Those Two Impostors

Rudyard Kipling has these lines in his poem, “If”:

If you can meet with Triumph and Disaster
And treat those two impostors just the same

In place of “Triumph” and “Disaster,” you could also put “Failure” and “Success.” Both of these are impostors as well. We make them impostors when we give our outcomes these names.

My artist friend Cary gave me a set of design concepts for the cover of my next book, coming out soon. Four of the designs were similar, or so it seemed to me, because they all elaborated a theme that I didn’t like at its core. But the remaining design was great, in my view, because it hit upon something close to the feel of what I think the book conveys. This was the idea to develop and refine.

Does that mean the four rejected designs were “failures”? Depends on what you mean by the word. The unsatisfying designs provided opportunities to explore why they were unsatisfying. I could point to specific elements that didn’t fit, seeking to articulate as best I could why these elements didn’t convey the right impression. Thus, these so-called failures are even now contributing toward success. They let me explain the book in better detail to Cary (and to myself).

In other words, the one best design, if that was all I had, would not have provided nearly as much worth or information as having the rejected designs along with it.

Apply this to the way we think about our efforts and aspirations in this life. Being overly rigid about declaring an outcome to be a failure or a success cheapens that outcome by misrepresenting it.

Recall that Joseph never understood the fullness of his calling until he was able to look back on his apparent triumphs and disasters—his seeming successes and failures—as steps within a single, continuous, long walk.
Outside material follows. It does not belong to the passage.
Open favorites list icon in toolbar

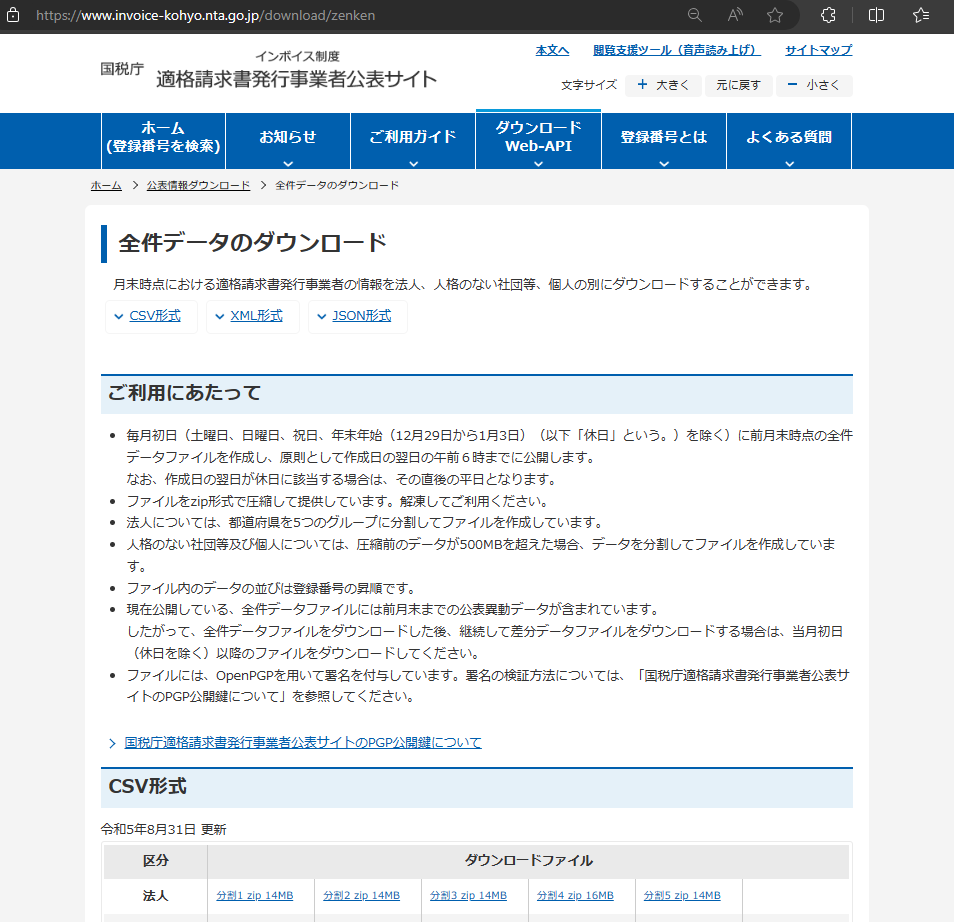pyautogui.click(x=922, y=15)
The real danger of the overly harsh declaration of failure in our efforts is that we will see the declaration as a rebuke, and in the rebuke, we will feel scolded into doing nothing. This includes succumbing to the state of unfocused busy-ness we use to conceal from ourselves the fact that we are doing nothing. Do something instead. That is, take the next brave or hopeful step out into the possibility of success or failure—either one of which is merely the sound of the next breath within the calling you are uncovering by walking it out.